Spring 2011

Mathematical Objects

The shapes behind the numbers

Philip Ording

Man Ray, Mathematical Object, 1936.

There was a moment in the history of mathematics when the construction of physical representations of mathematical concepts was an integral part of research. In the period from 1870 to 1930, most of the leading mathematical institutions in Europe and North America collected numerous mathematical models made from a variety of materials including plaster, metal, paper, wood, and string. Germany was the primary source of mathematical models; at the Munich Technical College, Felix Klein and Alexander Brill established a laboratory for the design, production, and pedagogical application of models. Their doctoral students made models in connection with their dissertations, and the third annual meeting of the German Mathematicians’ Association, held in 1893, included an extensive exhibition of mathematical models. Ludwig Brill, Alexander’s brother, had a bookshop in Darmstadt, and he began to sell the models in series with an accompanying mathematical guide. Mathematical models were also produced elsewhere in Europe—probably first in France at the École Polytechnique—but the German publishers were the source of most of the models to be found in mathematical institutes around the world. As the official representative of the Prussian Government to the World Columbian Exposition of 1893, Klein—best known today less for these models than for the Klein Bottle, a closed surface with no inside or outside—brought a large selection of the mathematical models in production for the exhibits in Chicago. In 1899, Martin Schilling took over publication of the models from Brill, and his 1911 catalogue advertised over four hundred models for sale. What do these objects reveal about how mathematicians see mathematics?

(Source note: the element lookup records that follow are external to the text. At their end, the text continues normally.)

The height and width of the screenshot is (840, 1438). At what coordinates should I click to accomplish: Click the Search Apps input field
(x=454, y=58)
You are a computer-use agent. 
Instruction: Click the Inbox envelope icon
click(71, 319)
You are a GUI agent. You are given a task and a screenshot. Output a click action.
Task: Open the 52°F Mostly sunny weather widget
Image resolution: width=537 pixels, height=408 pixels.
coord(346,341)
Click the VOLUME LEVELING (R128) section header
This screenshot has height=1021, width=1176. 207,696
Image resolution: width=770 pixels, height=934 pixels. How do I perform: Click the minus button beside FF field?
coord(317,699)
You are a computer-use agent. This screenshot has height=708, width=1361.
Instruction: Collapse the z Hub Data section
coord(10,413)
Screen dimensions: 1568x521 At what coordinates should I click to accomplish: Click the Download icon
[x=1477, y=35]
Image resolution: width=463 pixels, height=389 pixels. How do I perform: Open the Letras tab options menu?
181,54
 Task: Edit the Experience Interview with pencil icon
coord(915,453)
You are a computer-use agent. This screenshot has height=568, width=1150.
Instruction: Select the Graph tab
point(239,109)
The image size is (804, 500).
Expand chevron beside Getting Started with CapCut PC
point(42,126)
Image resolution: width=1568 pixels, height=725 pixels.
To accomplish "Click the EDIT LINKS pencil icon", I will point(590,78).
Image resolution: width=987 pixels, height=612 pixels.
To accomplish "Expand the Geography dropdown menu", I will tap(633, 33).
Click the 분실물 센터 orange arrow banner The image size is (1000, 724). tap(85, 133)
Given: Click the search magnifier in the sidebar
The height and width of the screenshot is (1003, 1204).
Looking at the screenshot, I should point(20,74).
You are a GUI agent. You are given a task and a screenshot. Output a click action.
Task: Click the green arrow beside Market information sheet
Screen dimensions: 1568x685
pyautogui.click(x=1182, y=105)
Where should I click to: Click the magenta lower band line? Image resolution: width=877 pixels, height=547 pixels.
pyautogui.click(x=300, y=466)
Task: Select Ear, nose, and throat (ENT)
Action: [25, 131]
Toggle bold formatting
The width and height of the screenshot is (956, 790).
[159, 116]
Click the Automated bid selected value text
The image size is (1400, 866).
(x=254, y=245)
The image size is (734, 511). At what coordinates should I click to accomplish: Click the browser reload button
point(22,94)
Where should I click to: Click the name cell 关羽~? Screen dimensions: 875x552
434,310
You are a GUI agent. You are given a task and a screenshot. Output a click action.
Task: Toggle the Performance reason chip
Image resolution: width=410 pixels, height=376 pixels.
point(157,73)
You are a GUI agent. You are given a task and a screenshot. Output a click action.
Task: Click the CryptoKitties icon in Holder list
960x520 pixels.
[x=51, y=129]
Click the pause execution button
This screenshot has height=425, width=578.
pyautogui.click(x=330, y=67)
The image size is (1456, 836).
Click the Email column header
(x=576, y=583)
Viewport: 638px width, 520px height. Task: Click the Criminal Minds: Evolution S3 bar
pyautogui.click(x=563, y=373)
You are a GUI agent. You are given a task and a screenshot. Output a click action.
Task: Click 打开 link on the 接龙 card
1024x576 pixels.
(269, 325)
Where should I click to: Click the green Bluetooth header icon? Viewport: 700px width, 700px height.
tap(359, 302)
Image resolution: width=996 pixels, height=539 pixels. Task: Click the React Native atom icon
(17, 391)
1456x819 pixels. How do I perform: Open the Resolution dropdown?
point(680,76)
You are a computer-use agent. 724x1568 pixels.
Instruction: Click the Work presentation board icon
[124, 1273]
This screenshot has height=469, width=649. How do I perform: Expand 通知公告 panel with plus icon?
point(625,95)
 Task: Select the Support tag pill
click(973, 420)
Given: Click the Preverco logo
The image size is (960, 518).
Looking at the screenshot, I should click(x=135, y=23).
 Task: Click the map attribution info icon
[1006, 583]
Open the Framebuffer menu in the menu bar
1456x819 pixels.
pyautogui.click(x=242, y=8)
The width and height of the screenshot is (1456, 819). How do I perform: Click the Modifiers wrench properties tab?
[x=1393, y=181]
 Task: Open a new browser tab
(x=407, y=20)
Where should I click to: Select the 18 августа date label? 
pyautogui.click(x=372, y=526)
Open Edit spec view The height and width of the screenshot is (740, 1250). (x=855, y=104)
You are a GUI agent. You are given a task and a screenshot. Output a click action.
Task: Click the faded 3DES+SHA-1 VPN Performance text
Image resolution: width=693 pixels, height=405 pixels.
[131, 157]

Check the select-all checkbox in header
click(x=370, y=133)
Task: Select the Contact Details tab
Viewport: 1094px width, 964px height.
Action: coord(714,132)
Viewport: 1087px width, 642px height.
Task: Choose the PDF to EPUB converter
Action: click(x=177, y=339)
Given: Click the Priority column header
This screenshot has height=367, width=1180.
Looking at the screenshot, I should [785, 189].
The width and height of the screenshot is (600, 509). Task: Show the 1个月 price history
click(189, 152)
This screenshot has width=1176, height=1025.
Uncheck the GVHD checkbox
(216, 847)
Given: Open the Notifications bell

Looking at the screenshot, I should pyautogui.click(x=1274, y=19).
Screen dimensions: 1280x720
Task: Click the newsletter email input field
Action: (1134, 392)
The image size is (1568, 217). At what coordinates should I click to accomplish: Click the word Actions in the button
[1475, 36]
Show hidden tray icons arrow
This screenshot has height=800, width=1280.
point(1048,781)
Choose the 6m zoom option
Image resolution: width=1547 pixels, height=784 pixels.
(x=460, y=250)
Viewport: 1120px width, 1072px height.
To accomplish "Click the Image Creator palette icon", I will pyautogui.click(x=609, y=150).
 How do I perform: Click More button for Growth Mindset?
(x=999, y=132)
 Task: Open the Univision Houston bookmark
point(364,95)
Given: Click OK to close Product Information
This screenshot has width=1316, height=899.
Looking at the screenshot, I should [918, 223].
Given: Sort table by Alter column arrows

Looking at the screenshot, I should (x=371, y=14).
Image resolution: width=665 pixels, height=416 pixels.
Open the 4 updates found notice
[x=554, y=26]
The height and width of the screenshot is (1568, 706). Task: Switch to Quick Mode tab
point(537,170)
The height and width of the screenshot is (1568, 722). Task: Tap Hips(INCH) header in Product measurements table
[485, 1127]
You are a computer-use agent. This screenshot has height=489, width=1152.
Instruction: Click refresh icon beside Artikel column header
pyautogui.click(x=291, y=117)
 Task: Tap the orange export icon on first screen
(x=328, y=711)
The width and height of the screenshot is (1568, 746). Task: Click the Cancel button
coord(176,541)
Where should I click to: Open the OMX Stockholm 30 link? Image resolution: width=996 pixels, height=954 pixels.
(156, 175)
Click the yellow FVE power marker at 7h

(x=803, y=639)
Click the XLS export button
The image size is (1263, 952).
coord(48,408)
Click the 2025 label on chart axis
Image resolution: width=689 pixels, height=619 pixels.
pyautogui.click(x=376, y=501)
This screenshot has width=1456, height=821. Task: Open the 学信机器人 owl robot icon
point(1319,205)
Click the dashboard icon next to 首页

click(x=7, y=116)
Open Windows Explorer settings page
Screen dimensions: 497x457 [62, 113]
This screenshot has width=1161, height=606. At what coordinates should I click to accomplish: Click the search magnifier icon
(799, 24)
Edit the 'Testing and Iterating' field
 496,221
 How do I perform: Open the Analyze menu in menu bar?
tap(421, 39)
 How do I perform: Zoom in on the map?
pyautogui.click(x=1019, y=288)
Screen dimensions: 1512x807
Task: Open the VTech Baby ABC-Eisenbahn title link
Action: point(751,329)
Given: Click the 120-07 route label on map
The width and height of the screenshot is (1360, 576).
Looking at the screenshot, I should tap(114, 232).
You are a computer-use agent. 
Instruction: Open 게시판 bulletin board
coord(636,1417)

“It seems difficult to develop a correct imagination of this second version of Boy’s surface without having a model at hand,”[1] Gerd Fischer writes in the commentary accompanying his comprehensive photographic volume of mathematical models. The mathematical object in question is a particular conformation of the topological surface obtained by joining the edge of a Möbius band to a disk, but he could be speaking about nearly any model from the period. The mathematical study of surfaces and curves occupied a significant portion of mathematical research during this model-making epoch, and many of the fine plaster models, such as the Kummer surface, depict interactions between two-dimensional spaces arising from algebraic equations (the conic sections are a one-dimensional example of the same idea). The graphs of functions of complex variables also inspired several plaster models. Stringed constructions form a large portion of the models in university collections, though few of these delicate objects remain intact. In these models, each array of colored string traces out a spanning surface, known as a “ruled surface,” which held important connections to the mathematics underlying both perspective painting and the topological surface described above.